As a parent, I feel like the only thing I ever say is, “Please clean your room.” I’m sure my children would agree. I feel like the majority of parenting is figuring out how to establish cleaning tips for kids, like how to put things away when they are done with them. But, after a little reflection and a long conversation, I realized that we need to do more than tell them how to clean up, we need to show them.
So I started by letting go of my too-high standards. It doesn’t matter how the bed is made, or if the shoes are lined up in the closet. It matters that they learn why we do those things. I have some ideas that have worked in our house on keeping things neat and tidy, for you to share with your kids, and eliminate the struggle.
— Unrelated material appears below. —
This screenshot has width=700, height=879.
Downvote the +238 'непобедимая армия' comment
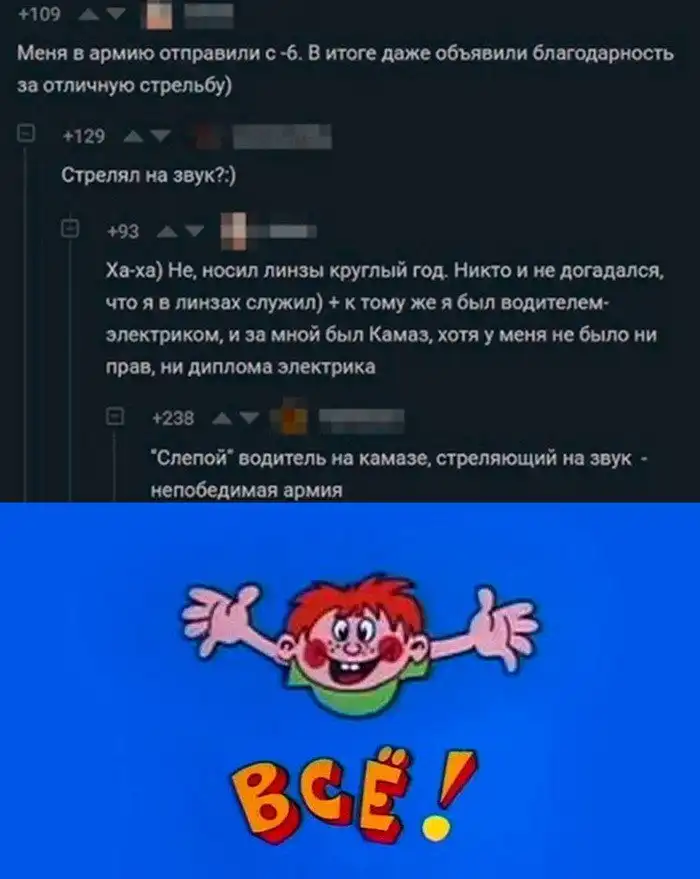(250, 418)
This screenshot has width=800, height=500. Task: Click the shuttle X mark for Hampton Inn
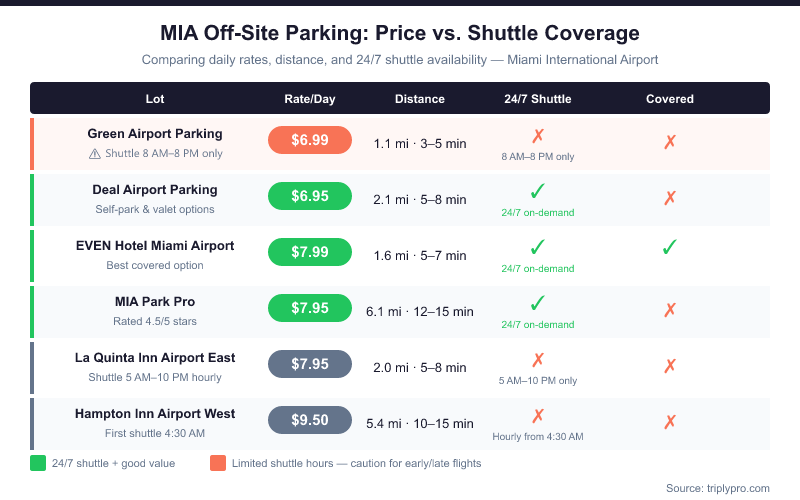tap(538, 415)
Here’s 3 easy cleaning tips for kids:
Be specific.
I remember reading an article about how a little girl was just so overwhelmed with her messy bedroom that she didn’t know what to do. That hit home. So I spent some time looking at my approach. Instead of saying “clean your room” I now say, “Put away all the books.” Then I follow that with, put your clothes away, make your bed, etc. I give each direction individually. That way they know exactly what to do.
Be age appropriate.
The simple way I instructed my five-year-old to clean her room, is not going to work on her brother, who is now almost 10. He is capable of doing more than one thing at a time, so he may get a written list of what to do in his room. As children age, they can handle more demanding chores, even though they may not do them the same way. They can also be expected to remember to do things on their own.
Be reasonable.
“Clean your room,” is not a reasonable direction for anyone. What is clean? There are so many deep thinkers masquerading as children who will challenge us on this. To a child, clean may simply mean “not dirty.” To a parent, it may mean orderly and tidy. Laying down guidelines early on and enforcing them throughout the house will help here. In our house, clean means things in their place. So cleaning the playroom means toys are away.
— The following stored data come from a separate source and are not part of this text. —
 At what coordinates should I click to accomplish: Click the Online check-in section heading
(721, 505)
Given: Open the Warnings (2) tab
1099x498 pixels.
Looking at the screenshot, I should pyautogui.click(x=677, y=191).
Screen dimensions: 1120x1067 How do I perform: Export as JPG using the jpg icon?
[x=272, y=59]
Parenting is hard, let’s not make it any harder on ourselves, or our children as we train them to be contributing members of society. One day at a time, one battle at a time. One piece of folded laundry at a time.
I know that when my children are older, they aren’t going to remember why they roll their t-shirts instead of folding them. Or why they put socks and pajamas in the same drawer. I hope they don’t remember all the times I scolded them about it. But I’m sure they will do these things.